Росли бурты зерна на току. Пустели окрестные поля. В середине месяца природа сжалилась, решила дать короткий отдых две недели не выбиравшимся с полей хлеборобам. С юго-востока наползла сизая клубящаяся туча. Загрохотало в небе, и огненные стрелы посыпались в поблёскивающую стерню. Пролился дождь.
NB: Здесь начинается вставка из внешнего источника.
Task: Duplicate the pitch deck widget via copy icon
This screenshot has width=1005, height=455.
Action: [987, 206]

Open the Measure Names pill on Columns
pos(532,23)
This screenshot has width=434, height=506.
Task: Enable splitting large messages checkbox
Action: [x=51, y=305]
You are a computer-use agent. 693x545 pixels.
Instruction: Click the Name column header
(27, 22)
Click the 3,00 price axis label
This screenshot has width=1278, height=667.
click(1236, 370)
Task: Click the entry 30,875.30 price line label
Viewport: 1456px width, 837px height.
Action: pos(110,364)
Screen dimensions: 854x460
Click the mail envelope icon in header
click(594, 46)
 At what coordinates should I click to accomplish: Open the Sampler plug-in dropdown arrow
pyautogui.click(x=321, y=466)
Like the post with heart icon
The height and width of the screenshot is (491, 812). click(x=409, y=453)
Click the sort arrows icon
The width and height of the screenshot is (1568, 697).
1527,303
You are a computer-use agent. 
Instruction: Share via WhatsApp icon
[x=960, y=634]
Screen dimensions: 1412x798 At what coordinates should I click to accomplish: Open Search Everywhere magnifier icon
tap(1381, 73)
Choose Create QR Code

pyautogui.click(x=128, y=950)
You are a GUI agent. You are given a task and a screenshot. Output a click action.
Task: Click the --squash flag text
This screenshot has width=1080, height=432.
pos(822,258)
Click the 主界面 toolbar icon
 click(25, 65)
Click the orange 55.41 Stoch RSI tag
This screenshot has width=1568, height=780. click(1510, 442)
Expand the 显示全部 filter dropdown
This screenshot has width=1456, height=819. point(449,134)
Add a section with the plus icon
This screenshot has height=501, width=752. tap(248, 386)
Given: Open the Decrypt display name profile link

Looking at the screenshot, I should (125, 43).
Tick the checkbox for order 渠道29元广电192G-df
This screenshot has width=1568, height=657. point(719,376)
Мужики загуляли. Наскребли по бункерам два мешка пшеницы, на заре сволокли подшинковывавшей бабёнке Анне Калилиной, раздобыли самогону. Начали сразу после наряда, за конюховкой. Перед обедом шуганул их оттуда бригадир:

– Ну, как председатель завернёт в Ферлюдинку, а тут пьянка посреди уборочной?! Мотайте, мужики, куда подале, на беду не нарывайтесь. И перекочевала шумная компания под ближний к дороге тополь: оттуда и дорогу на Фертляндку видно, и затишье за кустами сирени.

Пополудни самогонка кончилась, и хоть были мужики уже хороши, всё равно показалось мало. Решили послать Жорку в Фертково – и как самого молодого, и комбайн у него на хорошем ходу.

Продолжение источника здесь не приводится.